* [Selected text]
● ● ●

Living with a purpose and goals is something that Bryant had early on. Greg Turner was a classmate of Bryant’s at Lower Merion High School. They took chemistry and gym together and would often play pickup games in the neighborhood and during lunch recess. Turner knew that Bryant was different when he witnessed Bryant arrive at school at 6:30 AM to get a parking spot and he’d find Bryant in the gym doing pro workouts.

“Kobe would be in the gym working on his game,” said Turner. “At lunch he would always play basketball, even during gym. We were doing something else and he would be playing ball. After school, he would be in the weight room or gym working on his game. He always took his craft serious. The media shows one side of him, but the Kobe we know was cool, calm, funny, and a kid that just loved Wu Tang, Magic Johnson, and knew he was going to be the best player in the world.”

The buzz that the school was getting while Bryant was there was insane. Every game sold out and lines to get into the gym were around the corner. Think Beatles, think Warriors, think 90s Chicago Bulls.

“The gym was electric like a Final Four game,” recounted Turner. “We used to have buses jam packed to follow the team across the state to watch them play! Those games were sold out too.  We had a chant, “When the Ace is in the house, Oh my God.”

Will Carter had to guard Bryant when he started for Archbishop John Carroll High School in Wayne, PA. As crazy as the gym may have been from a fan’s perspective, it was even crazier having to guard the Lower Merion Ace.

● ● ●

* [Records supplied]
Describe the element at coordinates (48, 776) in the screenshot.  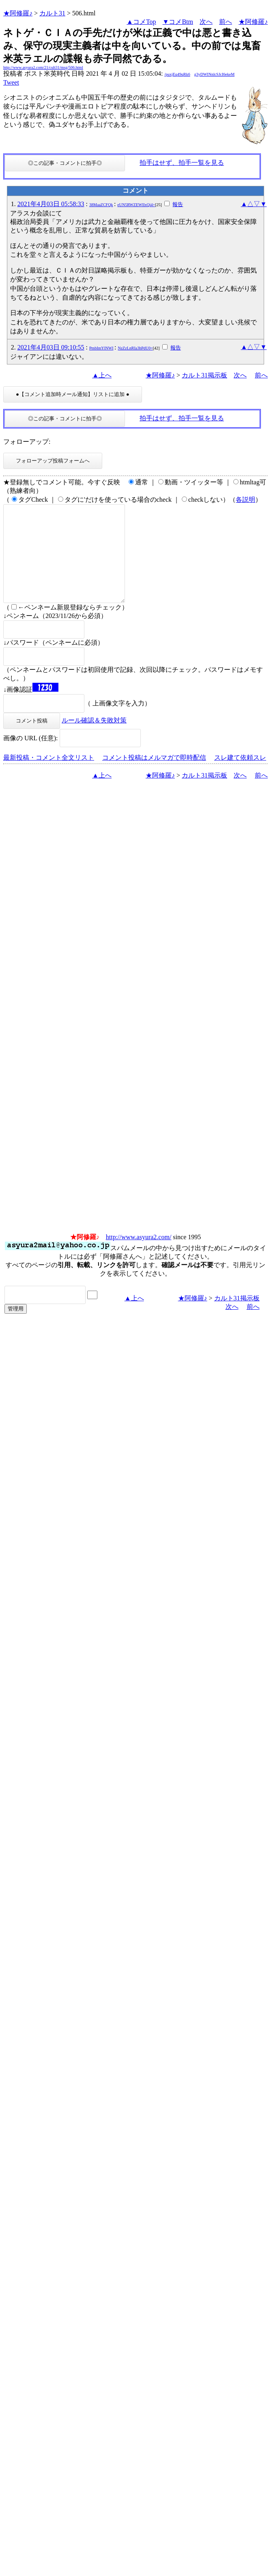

● ● ●

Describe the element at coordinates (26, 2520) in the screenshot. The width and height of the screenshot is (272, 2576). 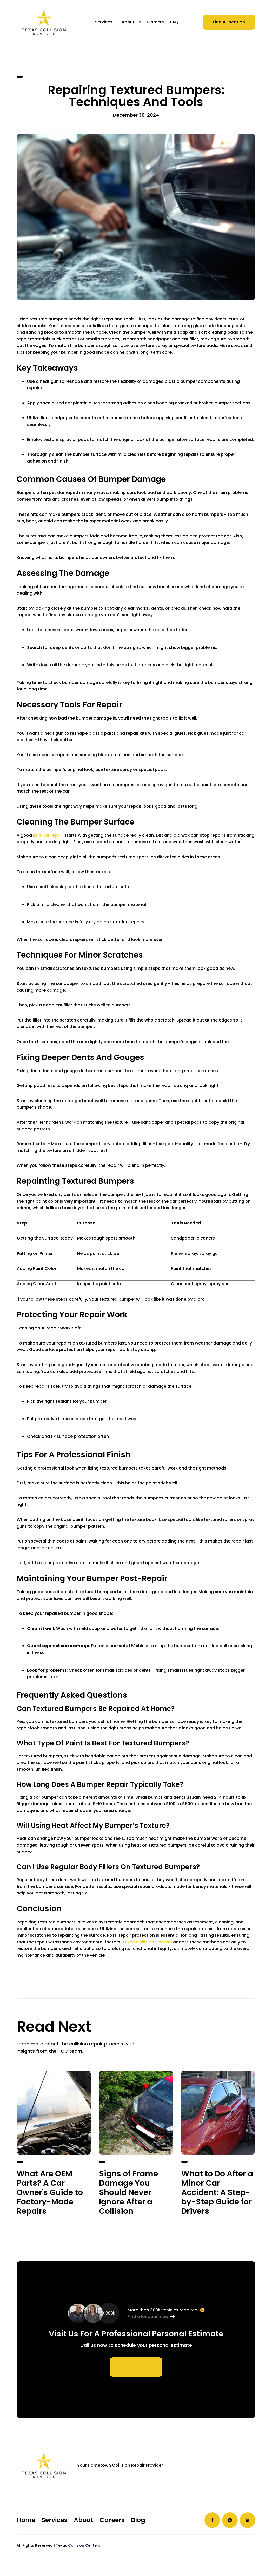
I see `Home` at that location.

● ● ●

* [Given request A]
Answer each question from the Bryant passage, one per line:
(i) At what time did Bryant arrive at school to get a parking spot?
(ii) Which music group does Turner say Bryant loved?
(iii) For which high school did Will Carter start?
* [Given request B] Reproduce the section of the Bryant passage that opens with the words "The buzz that" and closes with "90s Chicago Bulls.".

* [Solution A]
(i) 6:30 AM
(ii) Wu Tang
(iii) Archbishop John Carroll High School in Wayne, PA

* [Solution B]
The buzz that the school was getting while Bryant was there was insane. Every game sold out and lines to get into the gym were around the corner. Think Beatles, think Warriors, think 90s Chicago Bulls.